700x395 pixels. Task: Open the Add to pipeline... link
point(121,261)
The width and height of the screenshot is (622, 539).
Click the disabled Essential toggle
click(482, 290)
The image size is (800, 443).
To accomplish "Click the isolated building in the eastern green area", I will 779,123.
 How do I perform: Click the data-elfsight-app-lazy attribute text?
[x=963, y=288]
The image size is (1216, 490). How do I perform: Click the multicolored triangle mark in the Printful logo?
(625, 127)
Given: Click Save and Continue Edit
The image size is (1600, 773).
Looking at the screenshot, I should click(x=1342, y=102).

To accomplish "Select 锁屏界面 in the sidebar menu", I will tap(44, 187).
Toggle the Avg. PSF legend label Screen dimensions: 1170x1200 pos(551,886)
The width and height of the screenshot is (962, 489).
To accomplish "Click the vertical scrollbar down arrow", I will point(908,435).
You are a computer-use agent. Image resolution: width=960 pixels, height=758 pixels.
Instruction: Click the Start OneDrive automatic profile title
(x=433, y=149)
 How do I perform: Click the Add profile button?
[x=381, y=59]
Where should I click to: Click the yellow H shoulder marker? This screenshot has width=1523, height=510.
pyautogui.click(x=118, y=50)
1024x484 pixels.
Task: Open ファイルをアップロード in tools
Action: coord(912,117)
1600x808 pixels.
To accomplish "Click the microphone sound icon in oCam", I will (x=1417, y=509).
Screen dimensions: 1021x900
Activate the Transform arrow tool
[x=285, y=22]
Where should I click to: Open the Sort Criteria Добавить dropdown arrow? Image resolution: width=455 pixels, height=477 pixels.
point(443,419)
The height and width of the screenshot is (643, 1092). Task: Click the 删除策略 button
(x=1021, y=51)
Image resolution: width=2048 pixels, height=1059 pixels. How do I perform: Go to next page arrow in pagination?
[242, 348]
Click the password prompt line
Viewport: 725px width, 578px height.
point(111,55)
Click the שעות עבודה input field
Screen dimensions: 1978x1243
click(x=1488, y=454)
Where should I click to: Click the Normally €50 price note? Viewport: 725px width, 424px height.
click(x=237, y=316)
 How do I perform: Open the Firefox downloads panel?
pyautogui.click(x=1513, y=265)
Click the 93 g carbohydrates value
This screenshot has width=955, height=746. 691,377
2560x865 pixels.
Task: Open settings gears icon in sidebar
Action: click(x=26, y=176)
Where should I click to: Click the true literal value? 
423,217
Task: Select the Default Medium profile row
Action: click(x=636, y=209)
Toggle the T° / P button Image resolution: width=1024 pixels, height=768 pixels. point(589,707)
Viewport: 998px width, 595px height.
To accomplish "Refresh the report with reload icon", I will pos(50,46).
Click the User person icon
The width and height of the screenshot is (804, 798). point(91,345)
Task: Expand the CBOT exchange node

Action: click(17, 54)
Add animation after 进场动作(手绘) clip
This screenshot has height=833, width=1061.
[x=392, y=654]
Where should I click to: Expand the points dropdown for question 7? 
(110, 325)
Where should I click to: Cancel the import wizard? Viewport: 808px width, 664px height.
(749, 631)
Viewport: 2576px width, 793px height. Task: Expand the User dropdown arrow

══════════════════════════════

-- INSTRUCTIONS TO FOLLOW --
Retype, exactly and with nothing added, the lines of the material above from the first through the one that contains "Given: Click Save and Continue Edit".

-- TASK RESPONSE --
700x395 pixels. Task: Open the Add to pipeline... link
point(121,261)
The width and height of the screenshot is (622, 539).
Click the disabled Essential toggle
click(482, 290)
The image size is (800, 443).
To accomplish "Click the isolated building in the eastern green area", I will 779,123.
 How do I perform: Click the data-elfsight-app-lazy attribute text?
[x=963, y=288]
The image size is (1216, 490). How do I perform: Click the multicolored triangle mark in the Printful logo?
(625, 127)
Given: Click Save and Continue Edit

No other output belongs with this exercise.